→ WORK ITEM
The required answer is an exact copy of the lines from the one containing "Instruction: Click the" to the end of the listing, both included, without any pictures.

→ RECORDS PROVIDED
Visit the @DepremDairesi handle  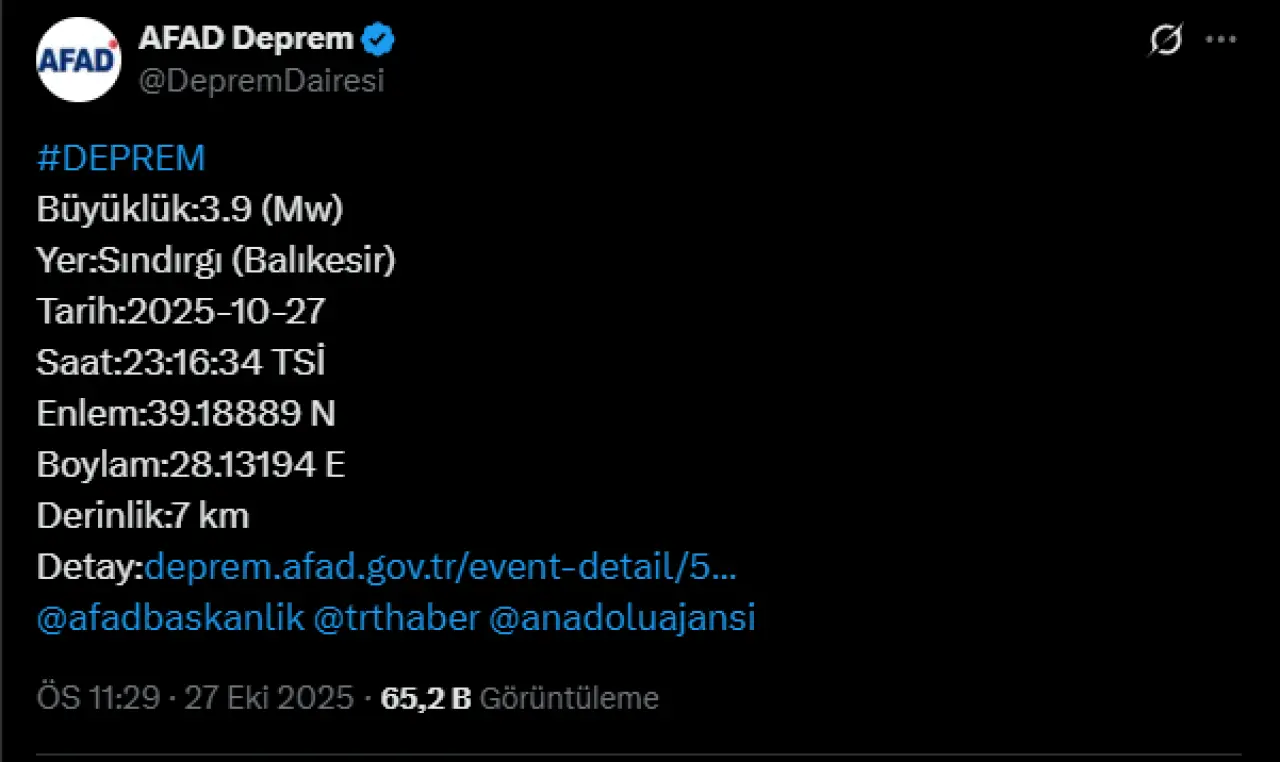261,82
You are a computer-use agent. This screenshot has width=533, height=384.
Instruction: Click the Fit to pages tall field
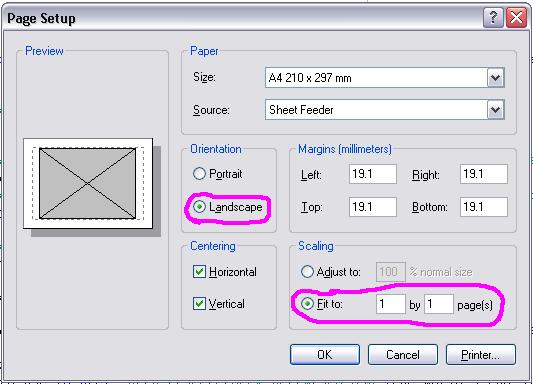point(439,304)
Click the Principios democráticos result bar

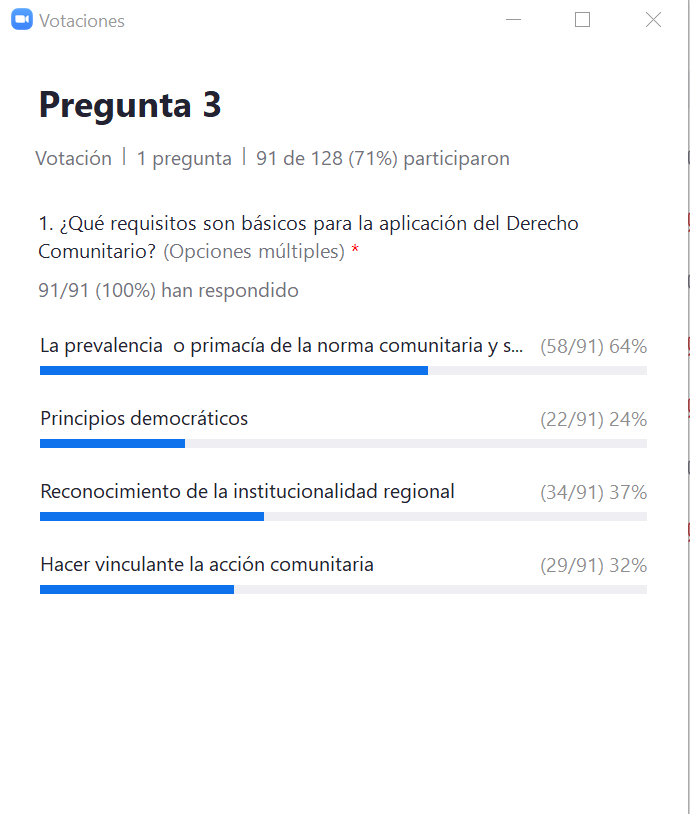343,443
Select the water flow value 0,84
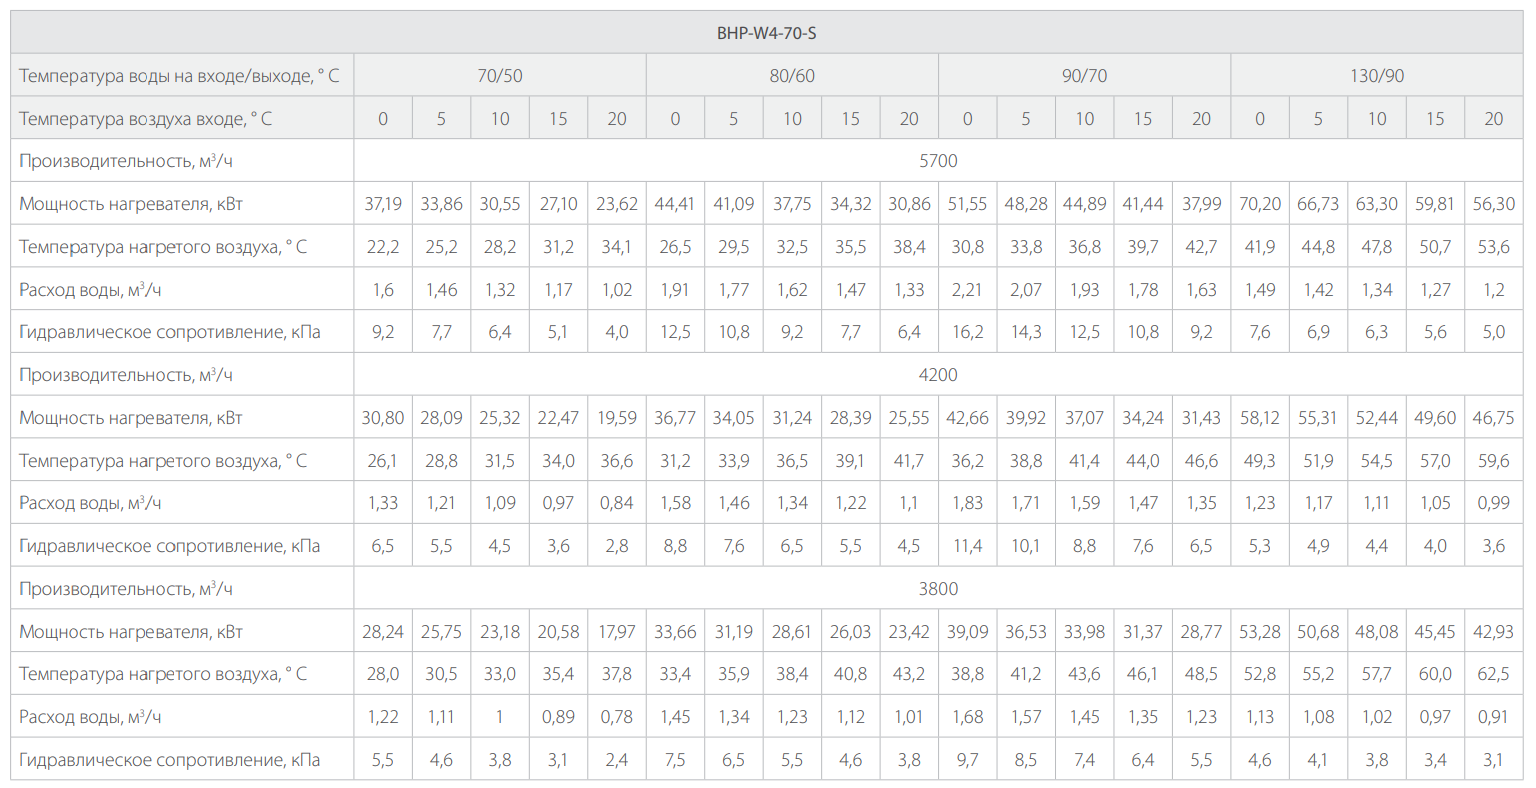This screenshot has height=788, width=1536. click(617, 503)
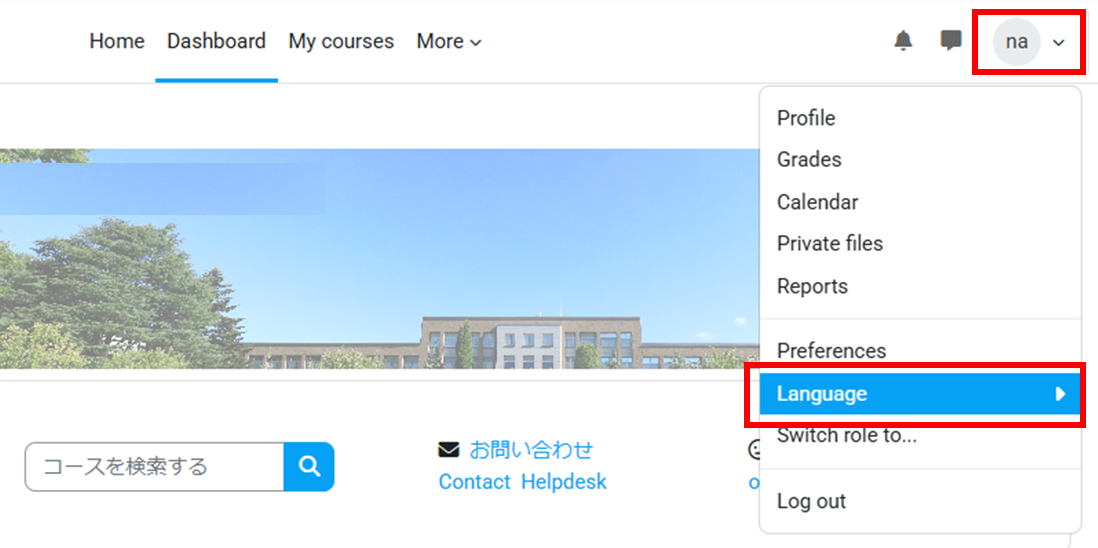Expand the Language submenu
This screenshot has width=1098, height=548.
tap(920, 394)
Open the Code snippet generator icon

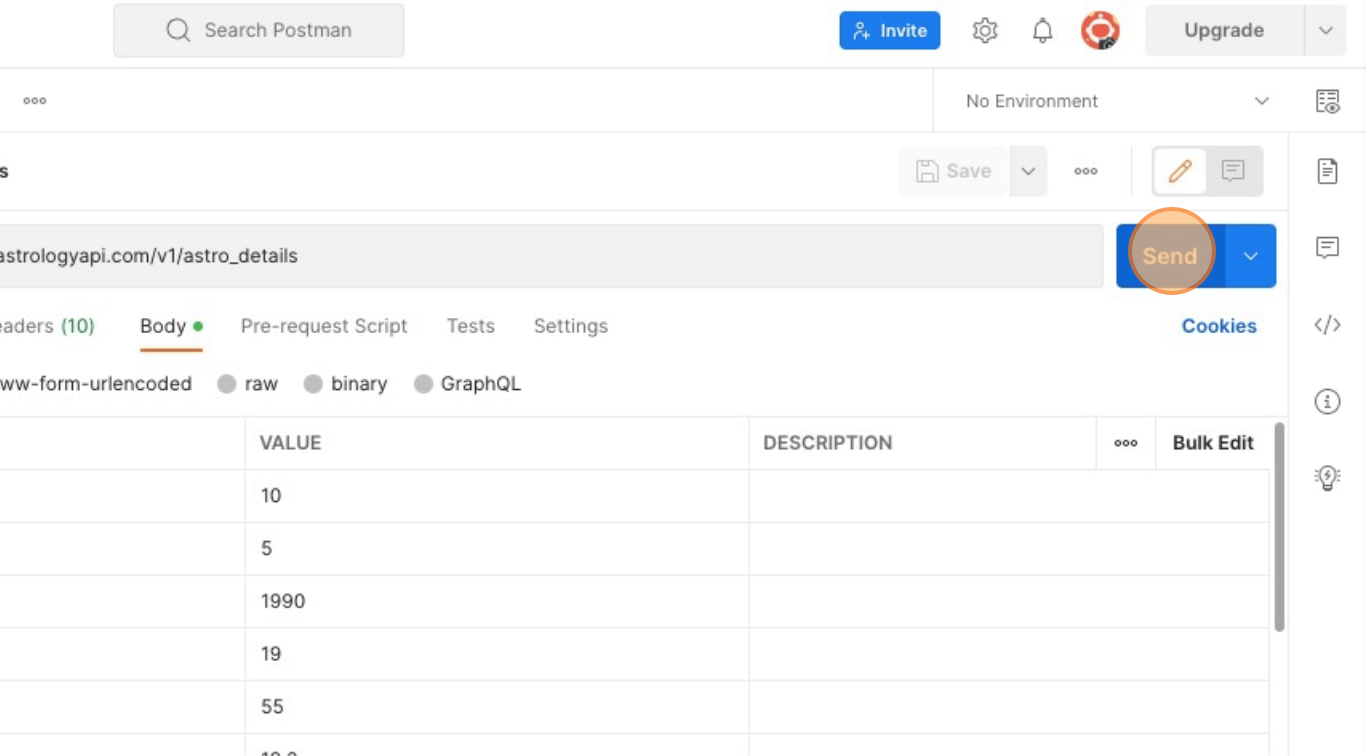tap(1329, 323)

→ ANSWER TO THIS TASK
Instruction: Click the Fit to pages tall field
point(439,304)
Click the Principios democráticos result bar

343,443
Select the water flow value 0,84
This screenshot has height=788, width=1536. click(617, 503)
Expand the Language submenu
This screenshot has width=1098, height=548.
tap(920, 394)
Open the Code snippet generator icon

tap(1329, 323)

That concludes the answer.